How to complete this task: Wherever an image appears in the records, exclude it, and reproduce everything else exactly.

──────────────────────────────

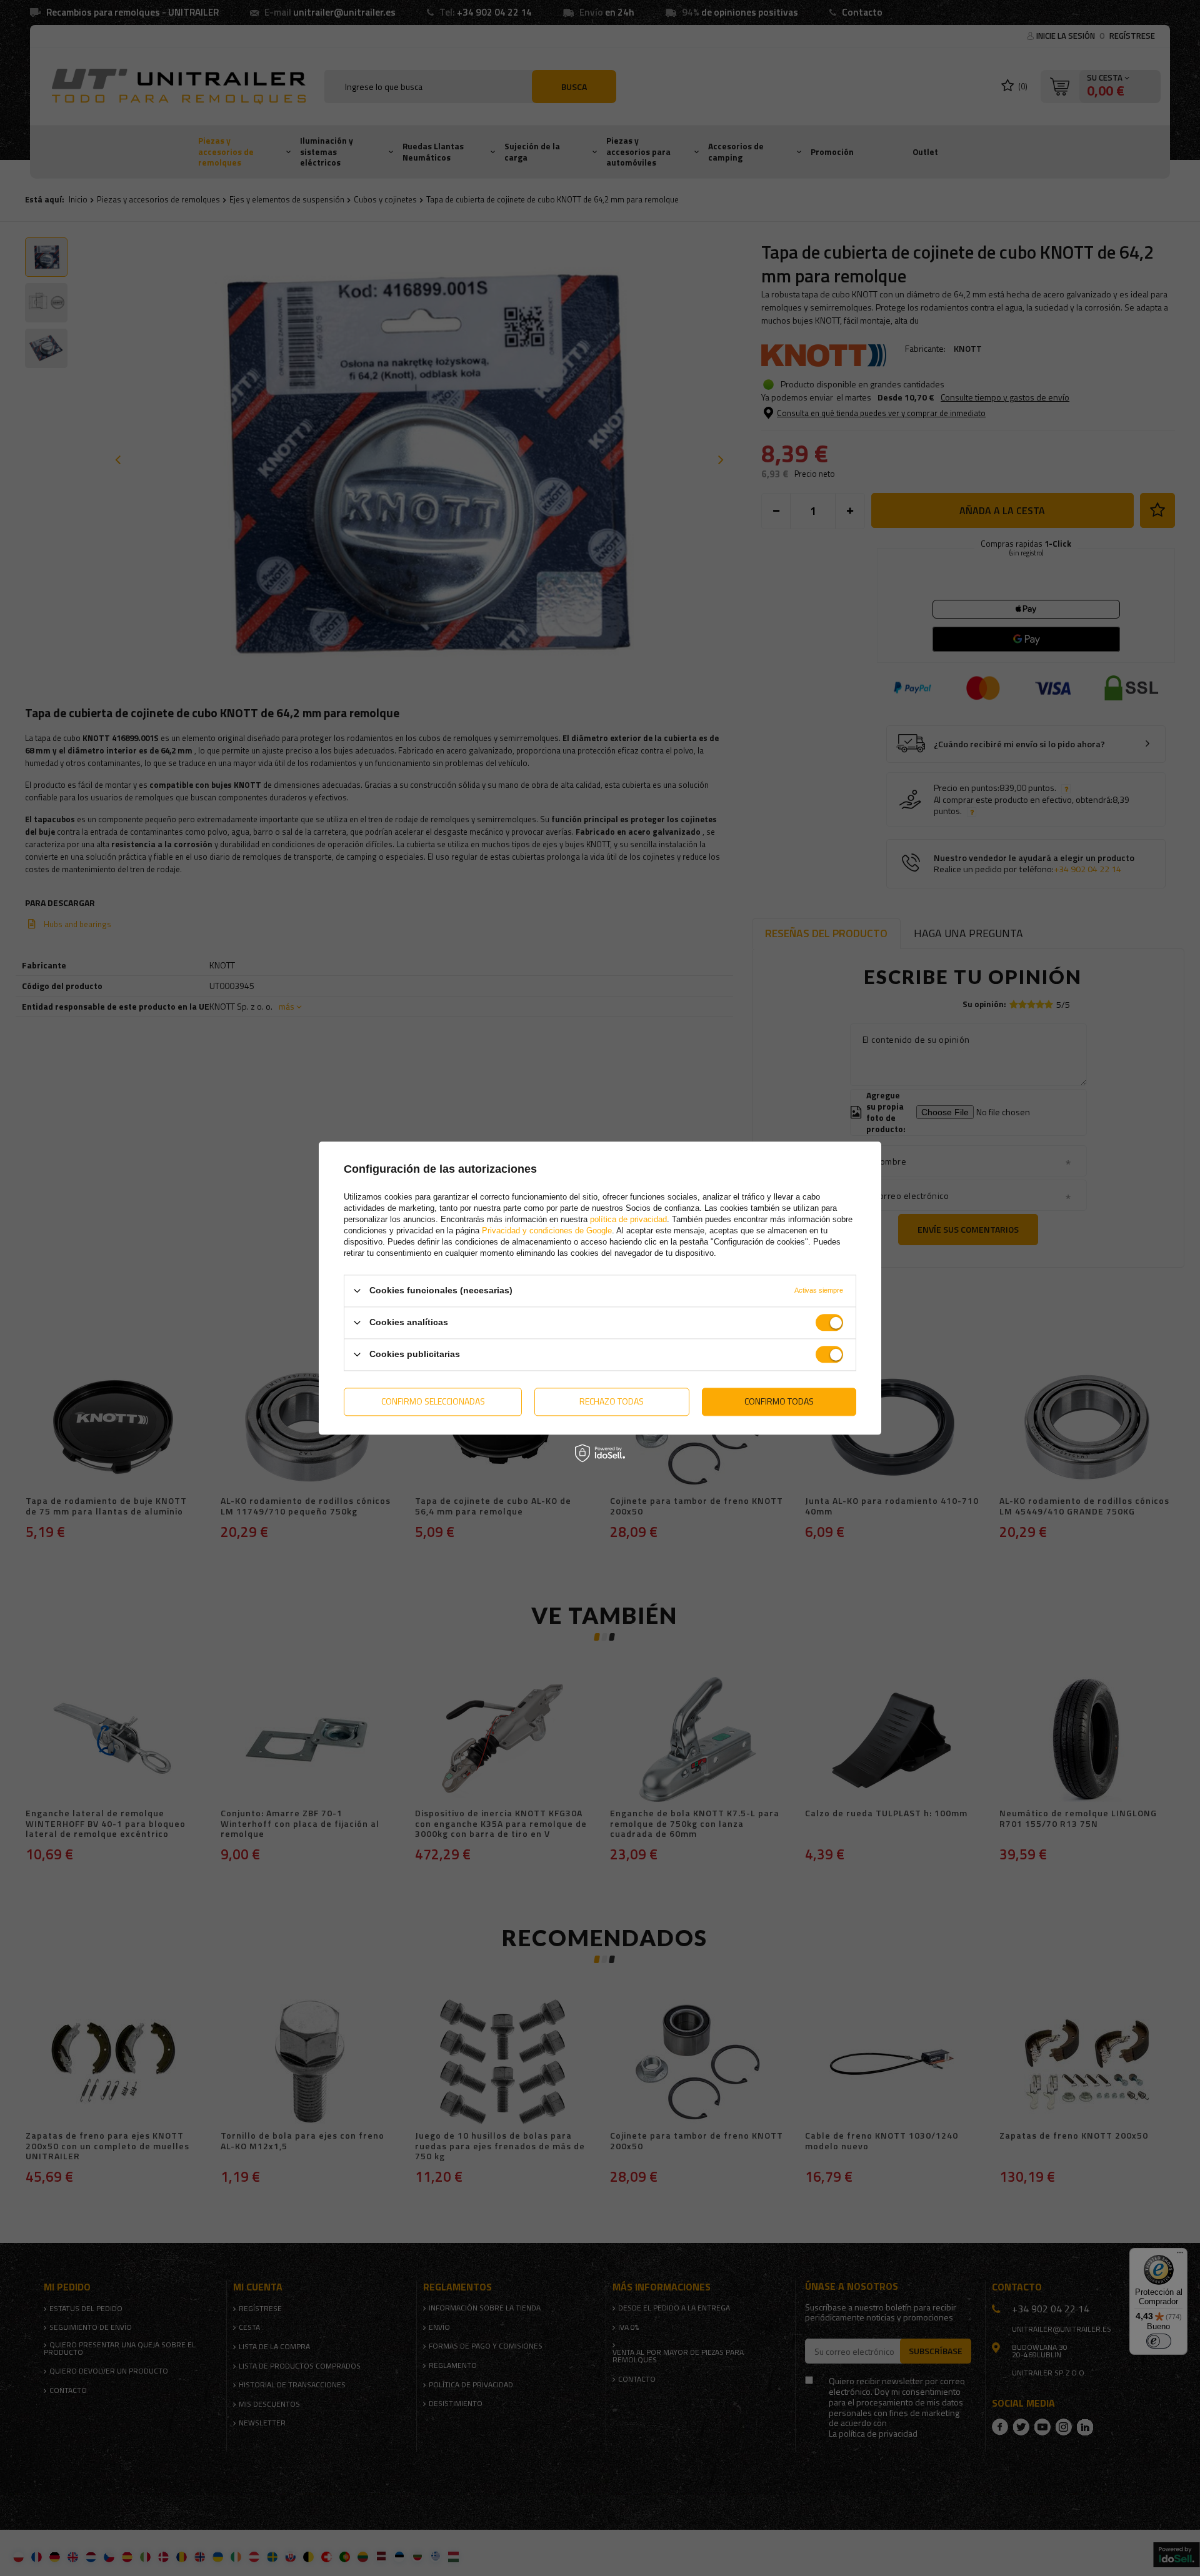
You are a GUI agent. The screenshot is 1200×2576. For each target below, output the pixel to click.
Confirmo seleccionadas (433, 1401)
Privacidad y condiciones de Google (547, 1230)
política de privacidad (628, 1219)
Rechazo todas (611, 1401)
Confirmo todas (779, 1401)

──────────────────────────────

Result of this task:
You are a GUI agent. The screenshot is 1200×2576. For each target below, output the pixel to click.
Confirmo seleccionadas (433, 1401)
Privacidad y condiciones de Google (547, 1230)
política de privacidad (628, 1219)
Rechazo todas (611, 1401)
Confirmo todas (779, 1401)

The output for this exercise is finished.